I'm a woman, and my name is Tommie Christopher. People have always assumed I was lying about my name.

I'm a woman, and my name is Tommie Christopher. People have always assumed I was lying about my name.
  • I was given a hand-me-down name from my dad and his best friend.

  • Throughout my life, people teased me for my name or assumed I was lying about it.

  • As an adult, I see my name as a sign of strength and family history.

Being a girl with "Tommie" as a first name is one thing — but having "Christopher" as a middle name turned quirky into confusing. My name is a hand-me-down that came from my dad, Thomas/Tommy, and his late best friend, Christopher.

Despite what countless have asked, no, my parents did not expect nor want a son. This was going to be my name regardless of my sex, and as fate would have it, the pendulum swung in the direction that made my name more unorthodox. This has led to questioning of my honesty (like being told at the DMV if I wasn't going to "cooperate" with them over my name, I was breaking a law), my parents' sanity, even by my own family who broke out in disapproving screaming matches before my birth, and even my gender.

Growing up, my name caused issues for me

People have become more liberal with names over the last decade or so and no longer adhere so tightly to gendered expectations the way they did when I was growing up in the '90s and early 2000s. Having a name that sounded so distinctly 'male' caused problems for me.

Once, when my mom and I went to get my card at the Social Security office, staff tried to force her to undress me to prove my sex before they'd agree to mark 'female.' Now, people are realizing that when it comes to questions surrounding pronouns and gender, a respectful approach is better than one of attack, but I was not afforded much respect while growing up.

It goes without saying that I got bullied. And while you might think the taunts came from the playground, adults were often the most cruel. I got kicked out of classrooms by teachers who thought I was pulling a fast one on them by insisting I was, in fact, myself during roll call. Some would purposefully call me different versions of my name, like "Tammy" or "Tomasina," despite my pleas for them not to.

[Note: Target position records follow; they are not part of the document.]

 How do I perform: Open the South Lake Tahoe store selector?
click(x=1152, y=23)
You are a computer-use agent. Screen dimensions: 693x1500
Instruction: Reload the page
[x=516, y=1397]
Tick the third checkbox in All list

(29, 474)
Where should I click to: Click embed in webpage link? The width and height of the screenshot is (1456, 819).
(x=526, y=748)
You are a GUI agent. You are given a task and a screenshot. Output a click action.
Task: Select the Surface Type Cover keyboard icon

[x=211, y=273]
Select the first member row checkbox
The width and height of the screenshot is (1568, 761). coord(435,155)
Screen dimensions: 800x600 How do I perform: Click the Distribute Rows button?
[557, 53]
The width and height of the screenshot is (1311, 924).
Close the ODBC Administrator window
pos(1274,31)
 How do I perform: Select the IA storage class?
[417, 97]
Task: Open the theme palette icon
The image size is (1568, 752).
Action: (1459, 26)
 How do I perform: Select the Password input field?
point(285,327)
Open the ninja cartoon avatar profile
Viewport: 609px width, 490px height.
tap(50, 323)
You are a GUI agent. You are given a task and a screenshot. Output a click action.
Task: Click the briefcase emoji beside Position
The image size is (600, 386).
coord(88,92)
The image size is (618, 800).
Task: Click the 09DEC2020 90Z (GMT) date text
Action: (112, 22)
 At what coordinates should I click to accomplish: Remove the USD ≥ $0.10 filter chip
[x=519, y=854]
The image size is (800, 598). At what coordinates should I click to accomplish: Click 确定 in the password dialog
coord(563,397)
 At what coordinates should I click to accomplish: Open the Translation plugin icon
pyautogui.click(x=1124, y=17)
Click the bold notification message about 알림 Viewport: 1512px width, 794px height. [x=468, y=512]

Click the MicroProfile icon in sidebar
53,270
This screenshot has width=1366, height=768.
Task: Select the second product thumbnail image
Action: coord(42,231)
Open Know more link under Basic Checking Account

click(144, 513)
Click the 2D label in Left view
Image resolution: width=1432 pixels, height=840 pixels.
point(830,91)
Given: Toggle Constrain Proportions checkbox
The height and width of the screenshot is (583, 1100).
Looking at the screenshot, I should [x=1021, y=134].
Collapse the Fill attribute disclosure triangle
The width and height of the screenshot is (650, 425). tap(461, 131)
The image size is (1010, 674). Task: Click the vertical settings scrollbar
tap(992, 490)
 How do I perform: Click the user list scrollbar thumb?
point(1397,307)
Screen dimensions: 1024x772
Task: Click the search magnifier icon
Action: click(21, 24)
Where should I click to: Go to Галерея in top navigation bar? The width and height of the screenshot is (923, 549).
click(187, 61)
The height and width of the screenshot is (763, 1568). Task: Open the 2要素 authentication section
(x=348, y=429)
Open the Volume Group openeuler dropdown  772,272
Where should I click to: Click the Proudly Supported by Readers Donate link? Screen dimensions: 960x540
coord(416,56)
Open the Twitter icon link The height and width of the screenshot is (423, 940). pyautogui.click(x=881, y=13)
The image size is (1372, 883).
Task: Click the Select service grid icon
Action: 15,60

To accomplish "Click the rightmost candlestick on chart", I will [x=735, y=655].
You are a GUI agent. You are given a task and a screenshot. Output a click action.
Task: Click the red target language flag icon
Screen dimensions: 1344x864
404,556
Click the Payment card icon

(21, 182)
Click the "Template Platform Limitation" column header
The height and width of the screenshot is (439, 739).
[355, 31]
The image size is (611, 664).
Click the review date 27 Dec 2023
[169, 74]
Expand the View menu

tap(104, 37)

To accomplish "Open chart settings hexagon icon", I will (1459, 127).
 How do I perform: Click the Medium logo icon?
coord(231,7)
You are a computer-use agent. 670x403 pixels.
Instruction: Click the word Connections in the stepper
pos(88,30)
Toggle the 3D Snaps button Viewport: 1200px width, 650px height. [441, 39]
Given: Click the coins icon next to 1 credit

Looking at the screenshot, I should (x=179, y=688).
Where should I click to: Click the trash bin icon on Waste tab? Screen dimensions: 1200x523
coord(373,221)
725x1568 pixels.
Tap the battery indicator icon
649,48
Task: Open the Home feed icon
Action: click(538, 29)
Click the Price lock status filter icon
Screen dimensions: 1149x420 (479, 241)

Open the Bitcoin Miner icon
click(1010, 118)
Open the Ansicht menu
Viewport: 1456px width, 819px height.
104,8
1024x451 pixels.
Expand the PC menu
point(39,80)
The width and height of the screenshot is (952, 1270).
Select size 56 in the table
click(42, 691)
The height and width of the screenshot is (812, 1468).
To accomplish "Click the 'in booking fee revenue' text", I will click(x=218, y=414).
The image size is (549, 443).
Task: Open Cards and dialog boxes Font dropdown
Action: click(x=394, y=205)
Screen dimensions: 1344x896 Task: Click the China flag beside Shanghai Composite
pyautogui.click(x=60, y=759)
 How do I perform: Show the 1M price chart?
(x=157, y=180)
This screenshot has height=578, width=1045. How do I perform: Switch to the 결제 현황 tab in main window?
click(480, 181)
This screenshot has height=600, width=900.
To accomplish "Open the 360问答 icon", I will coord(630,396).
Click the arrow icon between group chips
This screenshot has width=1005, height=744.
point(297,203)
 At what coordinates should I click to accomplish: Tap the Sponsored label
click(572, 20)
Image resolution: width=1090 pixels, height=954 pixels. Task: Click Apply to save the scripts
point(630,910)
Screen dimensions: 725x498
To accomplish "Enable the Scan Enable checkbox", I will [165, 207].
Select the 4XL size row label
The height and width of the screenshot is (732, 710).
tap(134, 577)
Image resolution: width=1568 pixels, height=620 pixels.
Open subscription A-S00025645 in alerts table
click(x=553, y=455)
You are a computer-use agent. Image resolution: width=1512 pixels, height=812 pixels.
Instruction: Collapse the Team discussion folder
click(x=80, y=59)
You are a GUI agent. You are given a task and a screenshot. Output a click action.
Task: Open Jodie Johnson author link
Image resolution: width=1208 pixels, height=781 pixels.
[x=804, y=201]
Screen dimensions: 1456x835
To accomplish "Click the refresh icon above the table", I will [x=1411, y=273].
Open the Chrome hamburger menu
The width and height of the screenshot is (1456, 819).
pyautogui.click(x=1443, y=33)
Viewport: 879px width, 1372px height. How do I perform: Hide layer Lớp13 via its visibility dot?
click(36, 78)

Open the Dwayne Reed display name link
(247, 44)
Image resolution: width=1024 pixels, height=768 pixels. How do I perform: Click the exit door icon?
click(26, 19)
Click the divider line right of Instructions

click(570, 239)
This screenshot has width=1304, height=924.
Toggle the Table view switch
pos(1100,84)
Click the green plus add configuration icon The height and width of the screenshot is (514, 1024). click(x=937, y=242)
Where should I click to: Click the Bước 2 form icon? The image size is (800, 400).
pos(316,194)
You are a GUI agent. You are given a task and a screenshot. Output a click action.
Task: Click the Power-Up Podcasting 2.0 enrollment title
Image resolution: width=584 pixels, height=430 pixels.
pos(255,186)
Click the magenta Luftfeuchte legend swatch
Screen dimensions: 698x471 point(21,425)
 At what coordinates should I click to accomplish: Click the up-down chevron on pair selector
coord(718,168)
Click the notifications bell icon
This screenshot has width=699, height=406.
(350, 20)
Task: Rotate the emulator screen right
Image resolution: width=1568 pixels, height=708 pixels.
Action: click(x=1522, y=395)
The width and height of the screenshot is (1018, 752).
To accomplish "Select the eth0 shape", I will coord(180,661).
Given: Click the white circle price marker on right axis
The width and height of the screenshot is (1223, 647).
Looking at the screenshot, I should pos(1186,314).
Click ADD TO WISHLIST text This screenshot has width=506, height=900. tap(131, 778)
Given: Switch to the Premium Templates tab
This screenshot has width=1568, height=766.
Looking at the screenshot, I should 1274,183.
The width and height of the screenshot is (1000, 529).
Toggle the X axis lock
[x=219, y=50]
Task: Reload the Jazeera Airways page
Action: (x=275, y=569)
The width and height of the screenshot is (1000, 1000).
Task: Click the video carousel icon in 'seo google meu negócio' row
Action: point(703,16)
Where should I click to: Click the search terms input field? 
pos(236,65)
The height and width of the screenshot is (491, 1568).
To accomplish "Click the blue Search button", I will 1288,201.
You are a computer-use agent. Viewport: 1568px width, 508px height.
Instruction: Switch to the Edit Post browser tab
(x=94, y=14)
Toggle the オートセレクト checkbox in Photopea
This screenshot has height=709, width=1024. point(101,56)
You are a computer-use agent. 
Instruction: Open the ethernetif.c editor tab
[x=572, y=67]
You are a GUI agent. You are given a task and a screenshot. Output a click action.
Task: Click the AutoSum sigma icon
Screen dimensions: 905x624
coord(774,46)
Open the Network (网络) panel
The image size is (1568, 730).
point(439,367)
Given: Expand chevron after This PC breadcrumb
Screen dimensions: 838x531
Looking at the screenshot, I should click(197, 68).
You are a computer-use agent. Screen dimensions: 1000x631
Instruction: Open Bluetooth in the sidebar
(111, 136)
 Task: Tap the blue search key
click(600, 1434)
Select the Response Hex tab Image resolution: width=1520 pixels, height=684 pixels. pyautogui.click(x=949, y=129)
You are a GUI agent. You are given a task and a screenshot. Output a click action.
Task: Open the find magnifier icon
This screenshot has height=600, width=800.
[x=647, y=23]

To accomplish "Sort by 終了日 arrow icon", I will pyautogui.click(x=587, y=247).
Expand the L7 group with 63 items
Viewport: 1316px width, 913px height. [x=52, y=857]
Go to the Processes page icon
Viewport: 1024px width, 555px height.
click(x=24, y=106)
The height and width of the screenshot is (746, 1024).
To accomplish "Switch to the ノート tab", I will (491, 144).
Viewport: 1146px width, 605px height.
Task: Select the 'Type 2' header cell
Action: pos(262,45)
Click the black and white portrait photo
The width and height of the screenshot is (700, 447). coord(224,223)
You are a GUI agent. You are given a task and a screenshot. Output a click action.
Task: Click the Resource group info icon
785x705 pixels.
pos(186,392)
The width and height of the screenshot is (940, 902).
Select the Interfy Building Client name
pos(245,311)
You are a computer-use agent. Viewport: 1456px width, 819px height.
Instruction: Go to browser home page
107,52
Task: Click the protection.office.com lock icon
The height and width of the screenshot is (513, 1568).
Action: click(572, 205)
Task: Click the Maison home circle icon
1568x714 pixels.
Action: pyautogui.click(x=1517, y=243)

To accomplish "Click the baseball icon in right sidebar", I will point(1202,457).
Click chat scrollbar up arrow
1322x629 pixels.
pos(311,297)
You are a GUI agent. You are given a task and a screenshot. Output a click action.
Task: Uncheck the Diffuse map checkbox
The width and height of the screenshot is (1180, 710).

When meeting new people, I was often faced with intrusive questions or comments about my gender, sex, and whether or not I was simply "confused" about my own identity. On multiple occasions, men had told me I was "too pretty to think I was a boy." An elementary school nurse once read my name and jokingly told me we would have to "go to the bathroom and see about that." From a young age, I was forced to advocate for my own body and privacy, and stood firm in my refusal to allow adults to rewrite my identity.

My name comes with family history

Alongside societal pushback, my name came with baggage. The best names come with history, and my history was of two rowdy fighters who made the streets and concert halls their home. One lost to gang violence, the other absent due to alcoholism and his own past, I had to decide at an extremely young age whether I was going to bring strength and pride to my name or get dragged down by it.

As Johnny Cash's "A Boy Named Sue" predicted, the world wasn't going to give me many other options aside from either crumbling beneath their rejection of both my name and namesakes or coming out swinging on the defense in confidence. Suffice it to say, I swung.

A name is the starting ground for identity. Through our names, we tell the world how to see us. And unique names are conversation starters and often storytellers of our past. I have added to the history of my familial name in a way I am proud of, changing the legacy of the men who came before me. And while my flight tickets often get changed to "Mr. Brown" (leaving me in a frenzy in an airport in France), and pharmacists accuse me of picking up someone else's prescriptions, there is no other name that could fit who I am or where I came from.

I am grateful to my parents for not only giving me no choice but to challenge social constructs and everyone I encounter. Thanks to them, my favorite part of any day is introducing myself.